1. This familiar feeling of perpetual discontent. How many times have I actually felt something like this.
“All my life I’d told myself studying and reading and writing and working like mad was what I wanted to do, and it actually seemed to be true, I did everything well enough and got all the A’s, and by the time I made it to college nobody could stop me.”
2. But what if this is me? What if I am just deceiving myself all this time that this is what I want?
“The last thing I wanted was infinite security and to be a place an arrow shoots off from. I wanted change and excitement and to shoot off in all directions myself, like the colored arrows from a fourth of July rocket.”
3. This sudden spark of hopefulness is what makes it hard sometimes.
“So I began to think maybe it was true that when you were married and had children it was like being brainwashed, and afterward you went about numb as a slave in some private, totalitarian state.
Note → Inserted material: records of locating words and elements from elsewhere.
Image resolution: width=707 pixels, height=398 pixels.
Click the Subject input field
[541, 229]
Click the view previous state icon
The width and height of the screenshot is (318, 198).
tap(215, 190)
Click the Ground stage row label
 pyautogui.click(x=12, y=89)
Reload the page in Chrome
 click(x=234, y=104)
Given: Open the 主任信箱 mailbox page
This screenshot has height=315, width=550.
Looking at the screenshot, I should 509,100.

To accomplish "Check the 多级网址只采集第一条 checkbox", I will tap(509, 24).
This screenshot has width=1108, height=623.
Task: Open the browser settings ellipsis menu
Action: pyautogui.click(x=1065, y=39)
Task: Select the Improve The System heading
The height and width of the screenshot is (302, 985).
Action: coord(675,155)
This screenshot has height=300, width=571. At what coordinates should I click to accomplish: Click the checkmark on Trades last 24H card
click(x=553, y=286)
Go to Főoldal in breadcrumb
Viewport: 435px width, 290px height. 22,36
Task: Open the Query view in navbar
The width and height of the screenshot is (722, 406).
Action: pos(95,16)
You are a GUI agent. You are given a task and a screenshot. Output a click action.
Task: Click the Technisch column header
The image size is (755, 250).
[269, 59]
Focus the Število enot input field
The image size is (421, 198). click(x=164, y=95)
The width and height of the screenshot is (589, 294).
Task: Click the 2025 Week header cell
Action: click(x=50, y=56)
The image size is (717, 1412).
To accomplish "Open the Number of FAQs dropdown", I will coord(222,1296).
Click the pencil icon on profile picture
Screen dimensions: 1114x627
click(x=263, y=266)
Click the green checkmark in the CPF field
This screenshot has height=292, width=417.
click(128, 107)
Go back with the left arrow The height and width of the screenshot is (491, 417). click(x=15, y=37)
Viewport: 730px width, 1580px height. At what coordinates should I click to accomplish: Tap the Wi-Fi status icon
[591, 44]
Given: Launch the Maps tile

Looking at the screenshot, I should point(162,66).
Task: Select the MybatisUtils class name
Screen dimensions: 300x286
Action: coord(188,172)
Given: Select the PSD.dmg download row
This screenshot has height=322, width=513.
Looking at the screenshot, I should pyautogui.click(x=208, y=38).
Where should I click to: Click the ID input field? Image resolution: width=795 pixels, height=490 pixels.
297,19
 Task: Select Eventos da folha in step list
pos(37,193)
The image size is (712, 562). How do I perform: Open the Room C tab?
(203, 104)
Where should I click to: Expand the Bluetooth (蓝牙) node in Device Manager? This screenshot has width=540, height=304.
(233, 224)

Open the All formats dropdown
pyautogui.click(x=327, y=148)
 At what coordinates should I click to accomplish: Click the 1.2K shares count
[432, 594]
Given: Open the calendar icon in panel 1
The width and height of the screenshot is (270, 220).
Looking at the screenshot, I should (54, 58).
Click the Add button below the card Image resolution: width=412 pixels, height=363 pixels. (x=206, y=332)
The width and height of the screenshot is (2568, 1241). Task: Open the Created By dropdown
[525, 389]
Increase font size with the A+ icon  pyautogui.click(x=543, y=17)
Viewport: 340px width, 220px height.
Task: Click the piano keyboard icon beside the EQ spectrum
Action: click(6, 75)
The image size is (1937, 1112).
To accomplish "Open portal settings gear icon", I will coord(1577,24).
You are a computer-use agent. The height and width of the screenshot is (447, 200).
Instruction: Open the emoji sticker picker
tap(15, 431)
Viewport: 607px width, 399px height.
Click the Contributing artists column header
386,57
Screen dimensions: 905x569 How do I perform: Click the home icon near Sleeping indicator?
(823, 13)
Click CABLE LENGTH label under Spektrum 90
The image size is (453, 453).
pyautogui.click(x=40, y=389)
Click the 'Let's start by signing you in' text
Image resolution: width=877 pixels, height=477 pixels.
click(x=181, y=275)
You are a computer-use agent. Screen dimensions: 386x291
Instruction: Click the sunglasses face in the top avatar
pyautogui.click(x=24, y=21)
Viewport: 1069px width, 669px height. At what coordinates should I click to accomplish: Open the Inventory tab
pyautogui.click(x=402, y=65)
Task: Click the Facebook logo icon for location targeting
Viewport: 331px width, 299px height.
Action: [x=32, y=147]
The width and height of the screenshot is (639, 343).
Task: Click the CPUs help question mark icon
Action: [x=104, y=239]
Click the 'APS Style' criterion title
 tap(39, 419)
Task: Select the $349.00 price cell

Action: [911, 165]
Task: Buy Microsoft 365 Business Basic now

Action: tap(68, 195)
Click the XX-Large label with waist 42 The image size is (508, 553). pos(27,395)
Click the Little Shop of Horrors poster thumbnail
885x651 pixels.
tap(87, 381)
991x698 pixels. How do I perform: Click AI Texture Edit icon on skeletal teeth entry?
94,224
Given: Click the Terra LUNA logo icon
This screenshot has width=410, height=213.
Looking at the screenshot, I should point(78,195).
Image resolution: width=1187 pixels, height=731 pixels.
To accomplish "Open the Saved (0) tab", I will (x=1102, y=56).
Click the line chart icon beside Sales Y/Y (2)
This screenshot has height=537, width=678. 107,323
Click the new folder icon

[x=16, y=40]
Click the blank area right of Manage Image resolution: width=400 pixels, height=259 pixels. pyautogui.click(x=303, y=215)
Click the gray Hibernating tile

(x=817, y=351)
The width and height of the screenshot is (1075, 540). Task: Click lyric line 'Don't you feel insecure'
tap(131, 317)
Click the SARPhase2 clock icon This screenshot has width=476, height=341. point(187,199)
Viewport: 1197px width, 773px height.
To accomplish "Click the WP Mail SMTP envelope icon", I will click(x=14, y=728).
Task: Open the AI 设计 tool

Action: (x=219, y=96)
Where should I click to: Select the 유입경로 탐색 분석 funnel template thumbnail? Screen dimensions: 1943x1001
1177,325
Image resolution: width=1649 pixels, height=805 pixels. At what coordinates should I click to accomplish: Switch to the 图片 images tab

4. And it is scary how, most times than not, I share Esther’s distate on the idea of marriage. Like it is some sort of anchor that would weigh you down and prevent you from doing things you always wanted to do. I don’t know why that is.
“I can’t sleep. I can’t read.”
5. This had happened to me – a couple of times. Reading stabilizes me because it allows myself / my brain to focus on one thing: the text in front of me. And to not be able to do it, I can only imagine how frustrating it was. Because it was for me.
“It must take a lot of courage to die like that.”
6. The way Ether thinks about dying and how. I never really stopped to think about the how‘s of it in the perspective of the reader mainly because I don’t really wanna think about it.
“As I paddled on, my heartbeat boomed like a dull motor in my eyes. I am, I am, I am.”
7. This was the first time I encountered the “I am” quote. I was almost disappointed because she was mentioning it right before another attempt by good thing it was used again in a different context later in the text.
“Because wherever I sat – on the deck of a ship or at a street cafe in Paris or Bangkok – I would be sitting under the same glass bell jar, stewing in my own sour air.”
8. I liked the metaphor of the bell jar cutting you off from fresh circulating air. When you are inside the bell jar, besides the fact that you feel trapped, the air festers.
Re. Joan’s suicide:
9. I felt the same thing I did when Naoko from Norwegian Wood was found dead. There was a sense of shock, then emptiness. Because I should’ve known, put the pieces together. The way they are okay a few days before, hopeful even – and then this. I’ve always felt that this is something that must have eaten at them before they do it but now it almost feel like an impulse. Or rather, it was always something that is ever present. They contain it, it’s in the back of their heads and when the time comes when they can’t contain it anymore, and there is no buffer, they would just explode and do it. I will never know. And I don’t know why I am imagining it.
“But I wasn’t sure. I wasn’t sure at all. How did you know that someday […] the bell jar, with its’s stifling distortions, wouldn’t descend again?”
10. The uncertainty. This is what is scary, I guess.
This was an okay novel as far as it being a novel can get. But if you treat it as something other – simply an honest narration of her 6-month crash – this was brilliant. The way Sylvia Plath was able to capture it in its simplicity and purity as a human tragedy while bringing out the sense of emptiness and loneliness that was ever present. I applaud her for that. I admit that I’ve always romanticized Sylvia Plath, in my mind, and her eventual death. I am not sure if that is a good thing. But I am glad that I read this book. I am glad that Esther didn’t die in this one.